**Exercise inputs**:

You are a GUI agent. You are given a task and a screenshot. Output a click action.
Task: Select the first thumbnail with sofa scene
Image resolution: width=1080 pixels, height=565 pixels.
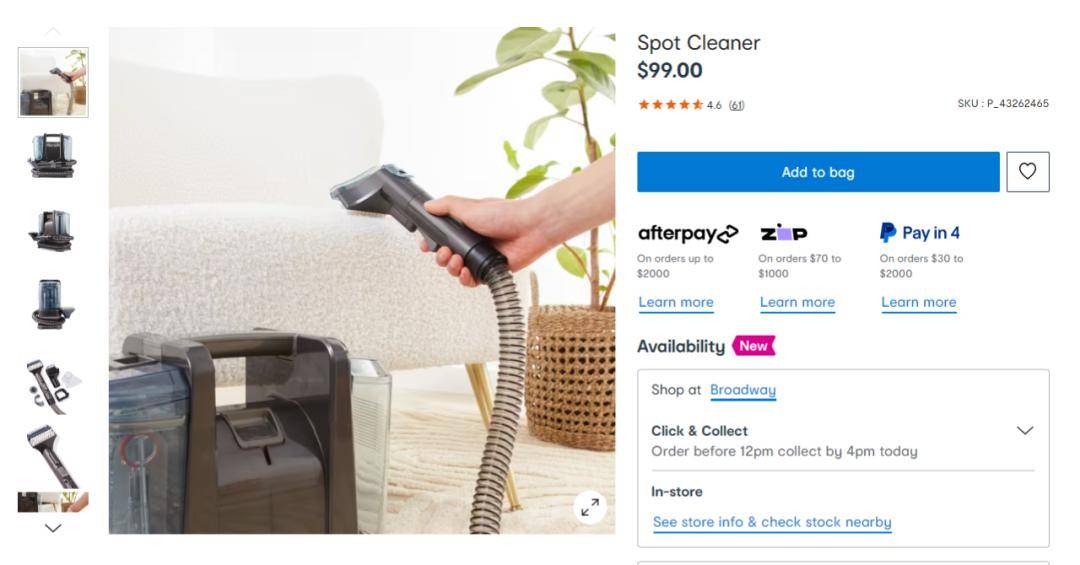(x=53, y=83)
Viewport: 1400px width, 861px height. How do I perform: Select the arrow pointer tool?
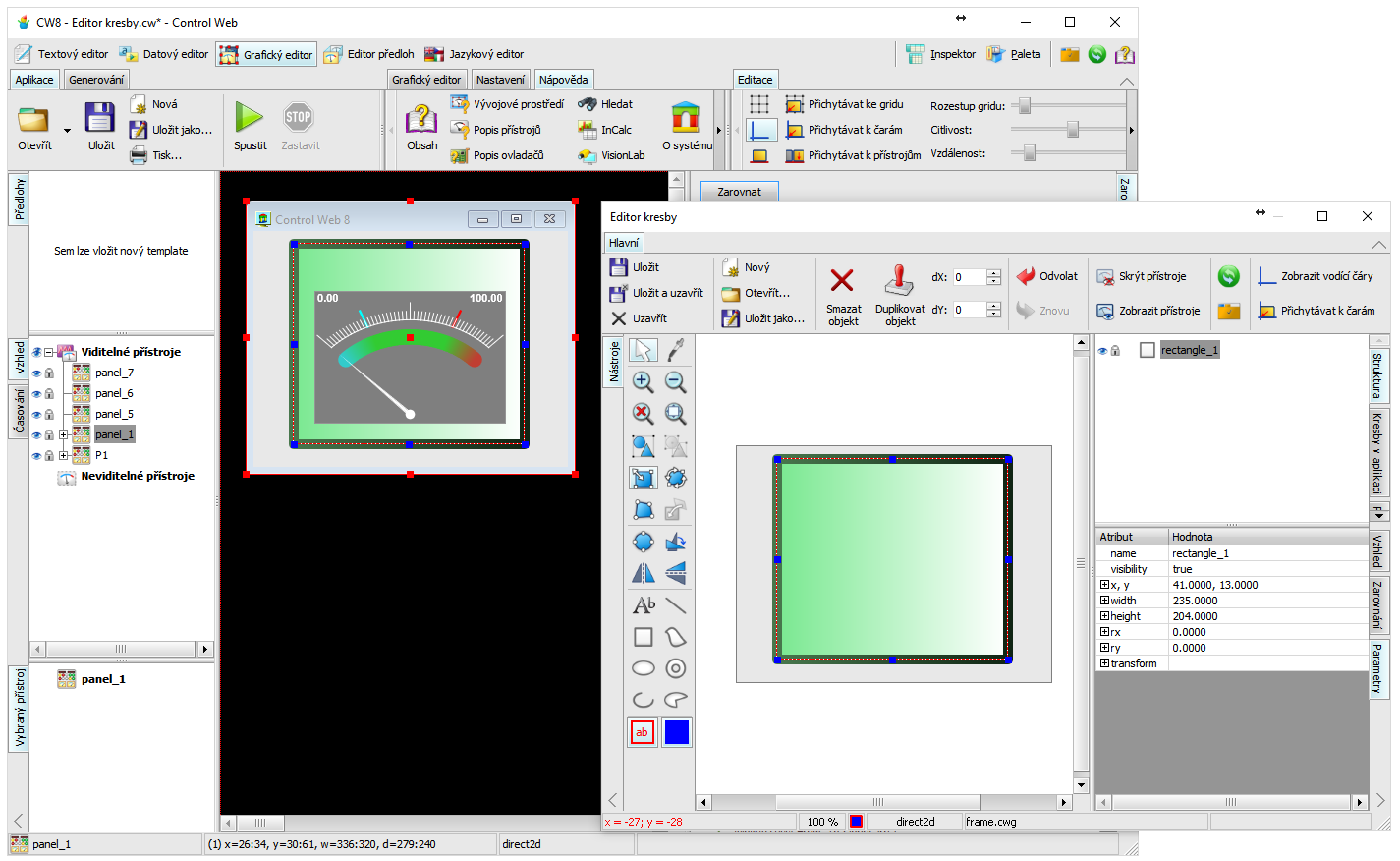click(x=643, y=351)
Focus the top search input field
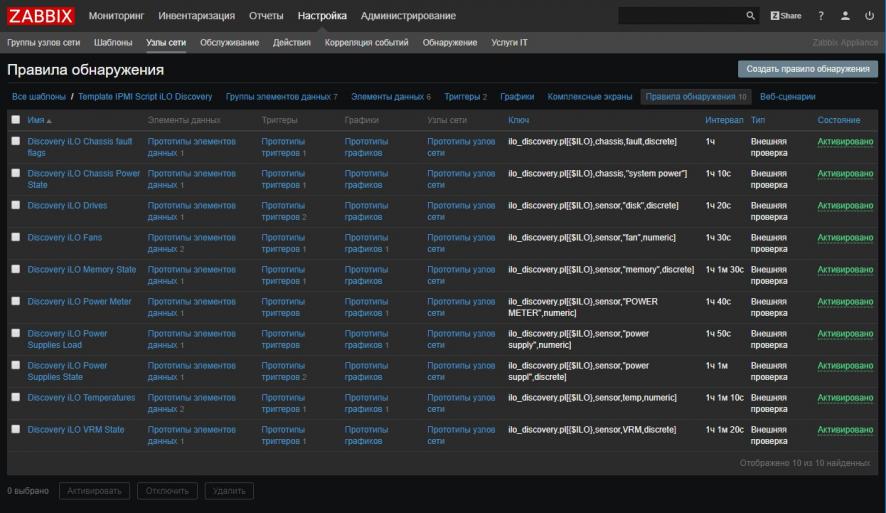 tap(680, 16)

**How to complete this task**:
Would you please print only the lines running from the one with "Image resolution: width=1080" to the final line of the entries above, exactly as written and without pictures?

**Reply**:
Image resolution: width=1080 pixels, height=565 pixels.
(x=53, y=83)
Viewport: 1400px width, 861px height. How do I perform: Select the arrow pointer tool?
click(x=643, y=351)
Focus the top search input field
 tap(680, 16)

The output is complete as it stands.